López Aliaga propone «chuponear legalmente» llamadas extorsivas

Foto: RPP

En Chiclayo, Rafael López Aliaga soltó una frase que busca aplausos rápidos: propone “chuponear legalmente” las llamadas extorsivas para ubicar a los delincuentes. En un país donde la extorsión ya no es delito aislado, sino sistema de cobro del miedo —en transporte, comercio y barrios enteros— cualquier oferta de orden suena tentadora. Pero hay una línea fina entre perseguir criminales y normalizar el Estado fisgón. Y esa línea no se borra con un eslogan.

Interceptar comunicaciones puede ser útil, sí. Nadie discute que la tecnología y la inteligencia deben jugar un papel central contra redes que operan con chips descartables, llamadas desde penales y estructuras que se reciclan más rápido que las investigaciones. Incluso RPP ha reportado casos antiguos donde el “cruce de llamadas” y acciones coordinadas permitieron desarticular bandas que extorsionaban desde un penal. El punto no es la herramienta; es el marco. Cuando un candidato habla de “grupos de élite” y de “invertir billete” recortando “burocracia” y “consultorías”, está vendiendo una narrativa: fuerza, velocidad, mano dura.

Pero la seguridad no puede depender del temperamento del gobernante ni de la épica del operativo. Depende de controles. ¿Quién autoriza la interceptación? ¿Con qué estándar probatorio? ¿Cómo se limita el alcance? ¿Qué auditoría externa lo fiscaliza? ¿Qué sanción cae si se usa para perseguir rivales, periodistas, fiscales incómodos o ciudadanos “molestos”? En el Perú, la palabra “chuponeo” no es neutra: carga memoria histórica de abuso y espionaje político. Llamarlo “legal” no es garantía; es, a lo mucho, una promesa que debe probarse con reglas, no con adjetivos.

Además, López Aliaga plantea alianzas con El Salvador y Estados Unidos para “aprender” del combate a la inseguridad. Aprender está bien; copiar sin contexto es peligroso. La seguridad sostenible también exige investigación financiera (seguir el dinero), control penitenciario real, fiscales con recursos, policías con trazabilidad operativa y un sistema judicial que no se derrumbe por corrupción o informalidad.
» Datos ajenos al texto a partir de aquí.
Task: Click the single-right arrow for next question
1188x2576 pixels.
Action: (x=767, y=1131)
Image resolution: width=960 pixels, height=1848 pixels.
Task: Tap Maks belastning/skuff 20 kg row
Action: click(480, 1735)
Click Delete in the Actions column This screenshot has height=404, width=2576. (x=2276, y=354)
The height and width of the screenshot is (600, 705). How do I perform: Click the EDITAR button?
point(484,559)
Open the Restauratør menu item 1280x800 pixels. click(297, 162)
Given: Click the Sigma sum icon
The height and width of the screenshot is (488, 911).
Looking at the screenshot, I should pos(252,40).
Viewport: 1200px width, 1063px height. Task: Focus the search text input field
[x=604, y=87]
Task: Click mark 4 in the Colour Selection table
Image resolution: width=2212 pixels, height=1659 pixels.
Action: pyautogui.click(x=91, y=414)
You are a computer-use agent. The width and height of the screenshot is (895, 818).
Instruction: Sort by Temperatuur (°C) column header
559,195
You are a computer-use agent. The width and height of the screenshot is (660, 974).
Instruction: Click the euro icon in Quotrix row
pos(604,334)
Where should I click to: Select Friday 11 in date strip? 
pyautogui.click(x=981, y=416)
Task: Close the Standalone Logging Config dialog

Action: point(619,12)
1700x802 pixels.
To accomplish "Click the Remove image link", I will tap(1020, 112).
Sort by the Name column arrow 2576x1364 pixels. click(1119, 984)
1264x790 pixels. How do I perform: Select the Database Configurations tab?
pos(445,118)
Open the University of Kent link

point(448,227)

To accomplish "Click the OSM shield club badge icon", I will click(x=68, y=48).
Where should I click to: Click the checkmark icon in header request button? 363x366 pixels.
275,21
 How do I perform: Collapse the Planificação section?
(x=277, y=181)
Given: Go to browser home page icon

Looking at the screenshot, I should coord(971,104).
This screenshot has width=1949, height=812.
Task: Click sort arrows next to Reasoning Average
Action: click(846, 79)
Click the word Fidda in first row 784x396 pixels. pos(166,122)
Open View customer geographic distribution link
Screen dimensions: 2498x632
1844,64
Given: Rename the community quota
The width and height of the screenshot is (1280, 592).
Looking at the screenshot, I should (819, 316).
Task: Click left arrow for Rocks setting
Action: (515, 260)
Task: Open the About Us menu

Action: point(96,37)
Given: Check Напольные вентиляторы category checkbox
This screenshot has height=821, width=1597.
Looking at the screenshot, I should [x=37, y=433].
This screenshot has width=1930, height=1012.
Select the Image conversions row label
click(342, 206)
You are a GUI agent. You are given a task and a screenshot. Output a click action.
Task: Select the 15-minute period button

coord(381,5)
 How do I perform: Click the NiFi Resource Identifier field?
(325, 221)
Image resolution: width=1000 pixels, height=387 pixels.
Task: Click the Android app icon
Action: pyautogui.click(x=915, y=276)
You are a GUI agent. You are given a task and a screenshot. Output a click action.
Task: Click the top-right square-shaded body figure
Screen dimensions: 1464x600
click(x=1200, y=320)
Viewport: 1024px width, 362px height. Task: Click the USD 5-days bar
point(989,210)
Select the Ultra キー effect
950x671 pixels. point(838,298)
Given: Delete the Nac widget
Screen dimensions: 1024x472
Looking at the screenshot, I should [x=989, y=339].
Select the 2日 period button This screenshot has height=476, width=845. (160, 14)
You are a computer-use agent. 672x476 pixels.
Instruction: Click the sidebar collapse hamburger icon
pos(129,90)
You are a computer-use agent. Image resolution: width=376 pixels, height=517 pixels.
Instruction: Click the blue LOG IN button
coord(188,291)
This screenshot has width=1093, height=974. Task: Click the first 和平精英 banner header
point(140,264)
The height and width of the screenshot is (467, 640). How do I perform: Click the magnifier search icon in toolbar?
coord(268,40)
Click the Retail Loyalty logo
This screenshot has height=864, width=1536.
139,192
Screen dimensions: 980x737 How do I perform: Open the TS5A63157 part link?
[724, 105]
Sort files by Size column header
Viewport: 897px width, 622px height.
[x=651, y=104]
La extorsión necesita respuesta firme. Pero si la solución se resume en “interceptar” como si fuera botón mágico, se corre el riesgo de cambiar un terror por otro: del miedo al delincuente al miedo al Estado.

Reflexión final
Un país asediado puede aceptar atajos. Y ahí está el truco: los atajos suelen ser muy eficientes… para recortar derechos. La pregunta ciudadana no es “¿interceptamos o no?”, sino “¿quién vigila al que vigila?”. Esa es la única seguridad que no debería negociarse.